(450f) Interfacial Properties and Structure of Complex Fluids from Interfacial-Saft (Isaft) Density Functional Theory
AIChE Annual Meeting
2006
2006 Annual Meeting
Engineering Sciences and Fundamentals
Mesoscale and Nanoscale Thermodynamics II
Wednesday, November 15, 2006 - 5:00pm to 5:21pm
Interfacial properties play an essential role in applications of great industrial importance, such as adhesion, polymer coating and thin films, paints, separations, catalysis, wettability and emulsions. This has motivated studies of complex macromolecular systems (hydrocarbons, proteins, polymers) in confined geometries, and at solid-fluid and fluid-fluid interfaces. As properties of complex chemical systems are being tailored at the nanoscale, a molecular level understanding of the interplay between interfacial properties, fluid structure, and macroscopic properties of the material is necessary. Experimental investigation of interfacial phenomena is hampered by the small scale of the systems. Molecular simulation provides an alternative to experimental techniques, but is computationally expensive, and thus often limited to short-chain molecules. Consequently, substantial efforts have been directed towards developing a theory for structure and thermodynamics of inhomogeneous polymeric solutions and blends
We have recently developed a new density functional theory (interfacial SAFT or iSAFT) to describe phase behavior and microstructure of mixtures of polymeric fluids in inhomogeneous environments. The theory is based on Wertheim's thermodynamic perturbation theory for association; it treats the polyatomic system as a mixture of strongly associating monomers. The theory has been found to accurately predict polymer depletion and surface-induced polymer segregation ? key elements in applications of polymer-colloid systems and in coatings of polymer blends.
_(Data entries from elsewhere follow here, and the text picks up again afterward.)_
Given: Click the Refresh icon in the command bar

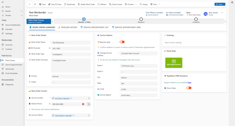Looking at the screenshot, I should (99, 4).
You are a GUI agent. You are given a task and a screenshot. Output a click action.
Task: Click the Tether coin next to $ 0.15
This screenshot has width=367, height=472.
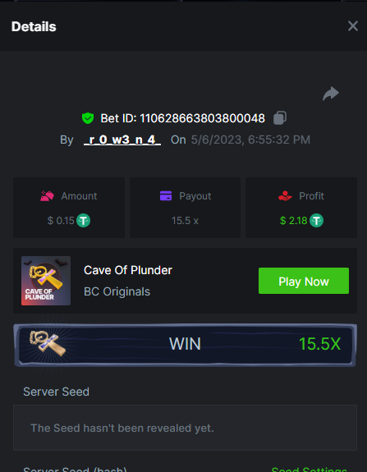click(x=83, y=221)
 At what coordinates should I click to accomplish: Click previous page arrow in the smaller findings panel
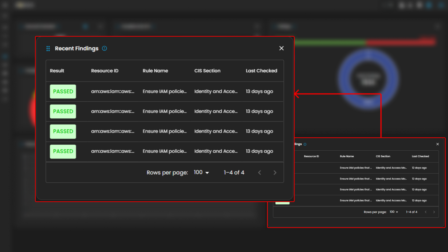pyautogui.click(x=426, y=212)

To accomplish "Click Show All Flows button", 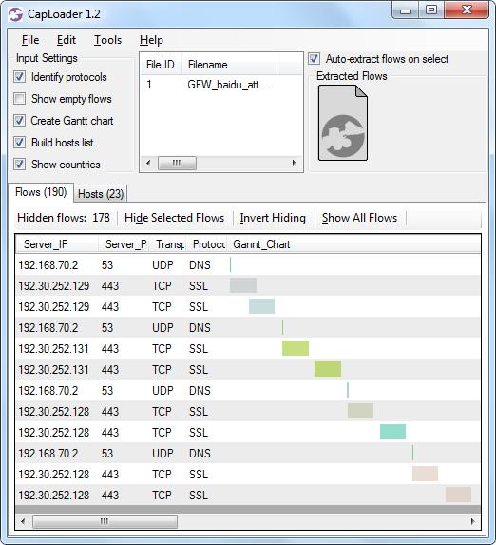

The advantages of iSAFT over existing density functional theories include computational efficiency, accuracy of predicted molecular structure, and thermodynamic consistency between interfacial and bulk properties. In the bulk, the theory reduces to the successful SAFT equation of state. Further, unlike any other polymer density functional theory, this approach can explicitly include molecular association (hydrogen bonding) and the effect of hydrophilic and hydrophobic surfaces. In this work, we present new results obtained from iSAFT for polymer-colloid and polymer-nanoparticle systems. Furthermore, we take advantage of the fact that iSAFT can explicitly include molecular association to study the effect of solute size on the structure of water around a hydrophobic solute.